A Operação Meetinghouse permanece até hoje como o bombardeio aéreo de civis mais sangrento da história. É também um dos mais infames exemplos da doutrina militar intitulada “bombardeio de terror” — a estratégia de atacar deliberadamente a população civil para aterrorizar as massas, destruir o moral do inimigo e tentar forçá-lo à rendição por medo do extermínio completo.

Em seus relatórios encaminhados ao governo norte-americano, o general Curtis, responsável pelos bombardeios, escreveu que “os civis de Tóquio foram cozidos e assados até à morte”.

A opção por atacar propositalmente a população civil gerou muitas críticas. Não obstante, as Forças Armadas dos Estados Unidos seguiram utilizando o expediente nos meses seguintes, realizando campanhas de bombardeio semelhantes em outras cidades de grande porte como Nagoya e Osaka.
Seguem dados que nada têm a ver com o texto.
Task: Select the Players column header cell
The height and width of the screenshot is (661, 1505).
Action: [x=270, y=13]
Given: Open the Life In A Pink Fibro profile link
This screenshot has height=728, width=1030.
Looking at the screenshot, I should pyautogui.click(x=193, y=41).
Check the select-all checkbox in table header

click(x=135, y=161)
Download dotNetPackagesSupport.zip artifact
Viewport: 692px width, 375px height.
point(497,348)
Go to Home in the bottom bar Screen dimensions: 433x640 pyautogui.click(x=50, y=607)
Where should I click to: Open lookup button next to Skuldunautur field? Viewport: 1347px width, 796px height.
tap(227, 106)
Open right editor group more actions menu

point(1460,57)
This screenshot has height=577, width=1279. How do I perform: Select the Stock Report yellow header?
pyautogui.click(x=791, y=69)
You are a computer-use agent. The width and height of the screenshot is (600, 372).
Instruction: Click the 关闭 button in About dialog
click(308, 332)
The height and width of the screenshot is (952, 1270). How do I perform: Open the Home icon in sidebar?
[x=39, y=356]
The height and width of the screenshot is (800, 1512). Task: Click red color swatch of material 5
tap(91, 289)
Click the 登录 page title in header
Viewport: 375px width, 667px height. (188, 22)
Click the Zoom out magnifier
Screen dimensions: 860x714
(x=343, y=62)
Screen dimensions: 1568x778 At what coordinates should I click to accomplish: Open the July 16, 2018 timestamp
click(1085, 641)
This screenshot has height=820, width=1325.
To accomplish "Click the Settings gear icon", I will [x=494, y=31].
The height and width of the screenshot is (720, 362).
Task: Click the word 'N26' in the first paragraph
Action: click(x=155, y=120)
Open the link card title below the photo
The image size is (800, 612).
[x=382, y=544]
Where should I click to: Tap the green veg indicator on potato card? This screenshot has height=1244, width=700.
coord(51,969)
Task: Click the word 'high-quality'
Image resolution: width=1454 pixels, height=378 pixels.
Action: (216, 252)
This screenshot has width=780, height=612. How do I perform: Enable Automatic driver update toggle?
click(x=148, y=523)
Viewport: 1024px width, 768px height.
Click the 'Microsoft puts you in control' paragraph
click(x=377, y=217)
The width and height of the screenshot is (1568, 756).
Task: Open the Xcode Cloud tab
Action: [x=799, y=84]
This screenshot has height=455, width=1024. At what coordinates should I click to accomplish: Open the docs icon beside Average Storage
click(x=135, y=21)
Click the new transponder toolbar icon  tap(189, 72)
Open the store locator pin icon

A doutrina do “bombardeio de terror” atingiria seu macabro paroxismo em agosto de 1945, com os bombardeamentos atômicos de Hiroshima e Nagasaki. A consciência da perversidade cometida transparece em um diálogo travado entre o general Curtis e seu assistente Robert McNamara: “se os Aliados tivessem perdido, estaríamos sendo julgados como criminosos de guerra nesse momento”.